Celebs clamour to retain services of Brighton’s hippest party planner.
‘Sorry, I shouldn’t have asked,’ Freddie said apologetically. ‘I’ll get someone else . . .’
‘No, no, I’d love to do it!’ Emma enthused. ‘Now, about the fireworks . . .’
‘I did it, I did it, I did it!’
Emma burst into the sitting room where George was picking ticks out of Brodie’s matted coat.
‘Did what?’
‘Only secured you the most high-profile booking Donwell has ever had,’ she raved. ‘Freddie was here – he’s ever so nice and he’s booked every room from Thursday night through to Monday morning. He thinks my idea of a fancy dress theme for the party is ace, and he wants fireworks and the marquee on the lawn for the dancing and everything!’

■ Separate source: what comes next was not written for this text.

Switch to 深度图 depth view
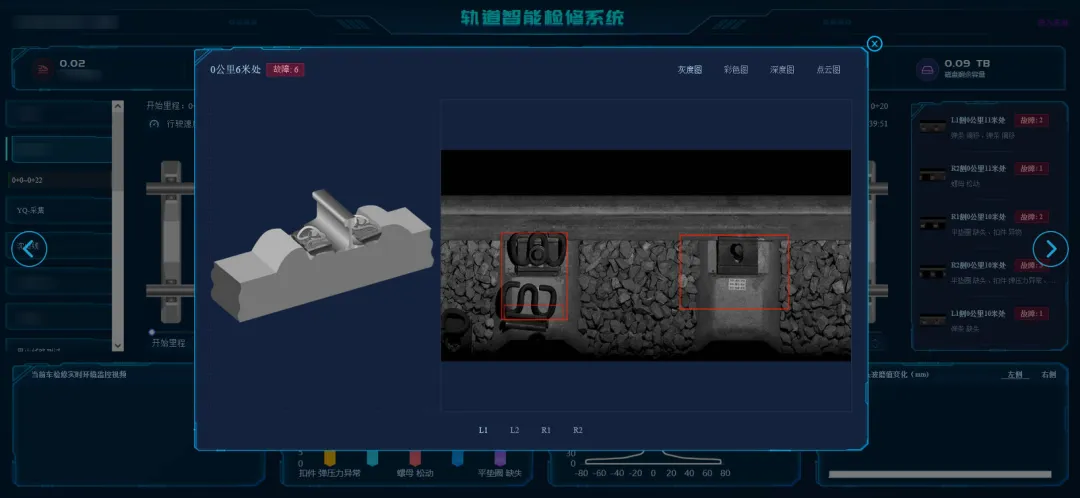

George jumped to his feet, ignoring Brodie’s yelp as he trod on his paw. ‘You mean, it’s actually going ahead?’ he gasped.
‘Uh-huh,’ Emma replied. ‘It’s so cool – he’s having a couple of dozen really close mates to stay and the rest will just come for the party. Loads of people from the fashion business, so you never know where that might lead.’
‘So where is the guy?’
‘He’s gone,’ Emma told him.
‘And he left a deposit?’
‘What?’
‘Emma you didn’t let him go without – for heaven’s sake!’ George exploded.
‘I couldn’t ask him for money,’ Emma reasoned. ‘He’s Adam’s half-brother. And he’s really nice.’
‘Oh, and what are you going to say when he doesn’t pay the party bill? Oh George, it’s OK, he’s really nice. Get real, Emma!’
Emma glared at him. ‘You know what, George Knightley? You’re becoming a real bore. He gave me his card, I gave him my phone number. And if you’re so worried, ask him for the money yourself!’ she snapped.
‘You said he’d gone.’
‘He has, but you’ll see him tomorrow at The Jacaranda. Lucy’s party? She said she’d left a message on your answerphone.’
‘Yes but —’
‘And don’t start all that “I’m needed here” bit,’ Emma ranted. ‘There
aren’t any guests right now. Dad’s around. And besides, call it work. Checking out the Churchill credit rating.’
To her relief, George’s face creased into a smile. ‘OK, OK. I’m sorry – it’s just that all this is such a responsibility.’
‘So let your hair down for once,’ Emma encouraged him. ‘Come and listen to the band and . . . oh sugar!’
‘Now what?’
‘I forgot to tell Freddie that Split Bamboo were staying over at our place.’ She sighed. ‘They’re moving in tonight. Still, maybe it’s best – Jake is still being all precious about playing at the party. Hopefully Freddie will persuade him. He’s ever so nice.’
‘If you say that one more time,’ muttered George, ‘I might just decide to hate the guy on sight.’
‘I can’t believe Freddie’s down here and hasn’t been in touch,’ said Lucy for the fifth time on Wednesday as she and Emma, exhausted from three hours’ hard shopping, sat in Fitzherbert’s eating salade niçoise and sipping cranberry juice spritzers. ‘Adam’ll be gutted. Did he say he’d come over later?’
Emma shook her head. ‘He got a phone call from someone called Judy while we were talking and he dashed off,’ she reported. ‘He seemed in a bit of a state, to be honest.’
‘Judy?’ Lucy frowned, fingering the moonstone bracelet that was Emma’s birthday gift to her. ‘Girlfriend, maybe?’
‘Has he got one?’ Emma replied, a little too quickly.
‘I guess he must have,’ Lucy mused. ‘Guys like that with loads of money and a body to die for – he’s hardly going to be sitting at home watching Corrie every night, is he?’ She eyed Emma. ‘Not that you’d care, anyway,’ she teased. ‘You’re not into guys.’
True, thought Emma, sipping her drink. But just think what a coup it would be to pull Freddie Churchill in front of everyone, especially if he’s supposedly at the beck and call of this Judy girl. In that instant, she doubled her resolve that, when Freddie hosted his birthday bash, it would be her and no one else that would be at his side.
The Jacaranda Tree was the latest addition to the Brighton club scene. Three floors, all lavender and pink perspex with chrome pillars and huge screens picking out the bands and dancers, were already filling up when Emma, George, Lily, Harriet and Theo arrived on Wednesday evening. One mention of the Churchill name and they were waved past the bouncers and down the stairs. Emma caught sight of Adam and Lucy, perched on stools by the bar that encircled the giant purple plastic and vinyl tree which stretched from the basement to the roof of the building and gave the club its name.